- **EXERCISE**: Using the records below, filter out every line that lacks "Open" and copy the rest.

- **SUPPLIED MATERIAL**:
══════════

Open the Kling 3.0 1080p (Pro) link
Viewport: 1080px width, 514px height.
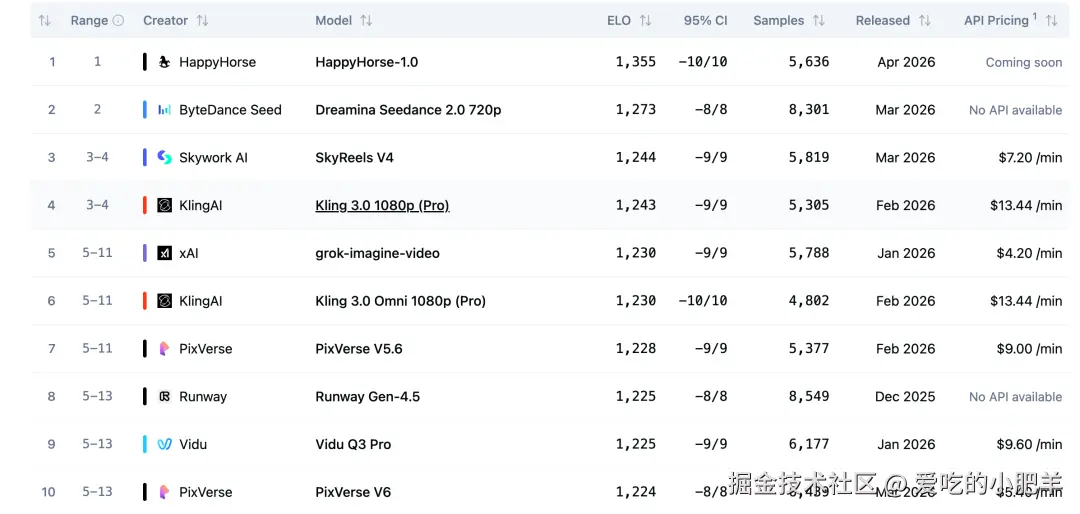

══════════

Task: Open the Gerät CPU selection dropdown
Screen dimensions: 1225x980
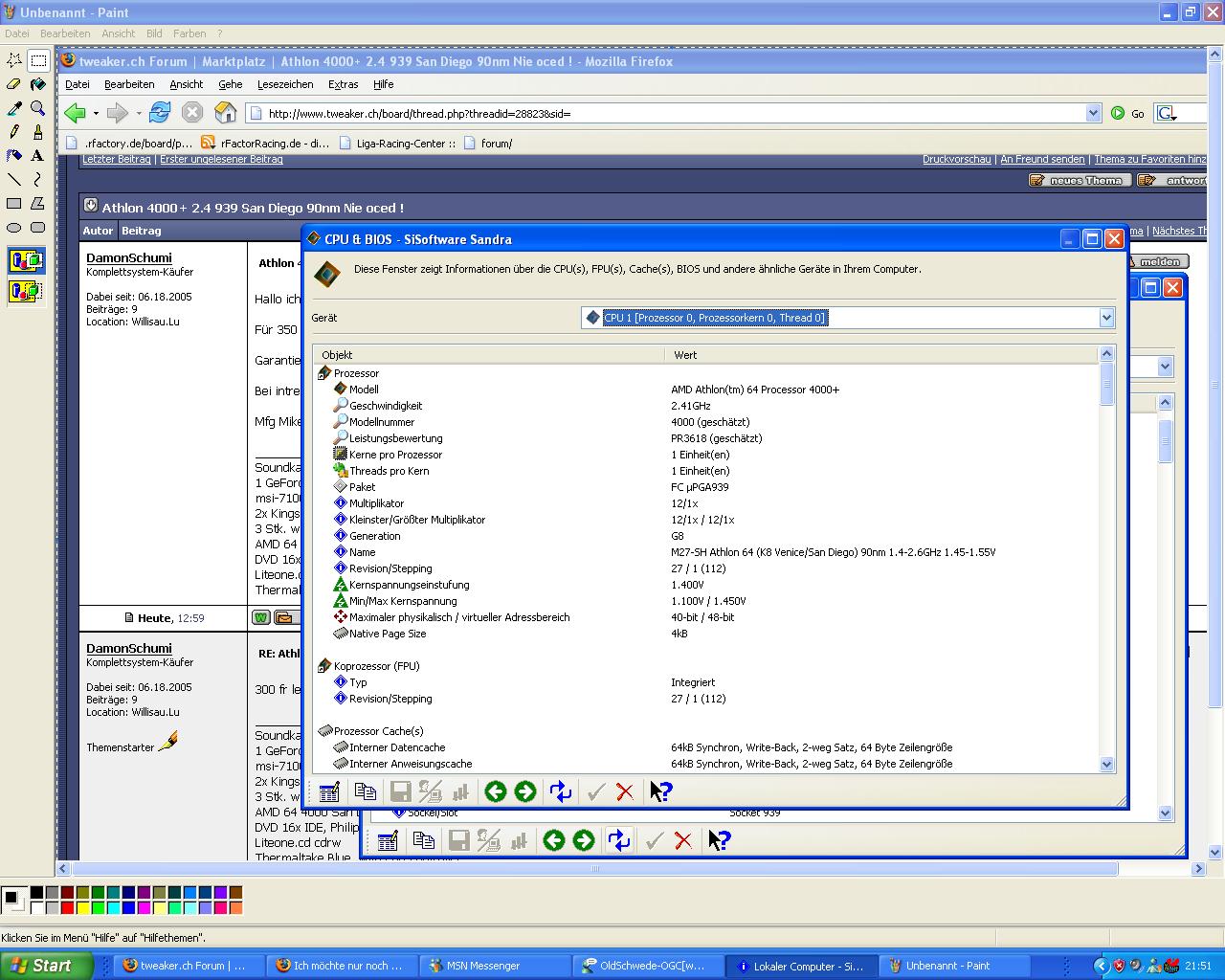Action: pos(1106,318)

══════════

- **FINAL ANSWER**:
Open the Kling 3.0 1080p (Pro) link
Task: Open the Gerät CPU selection dropdown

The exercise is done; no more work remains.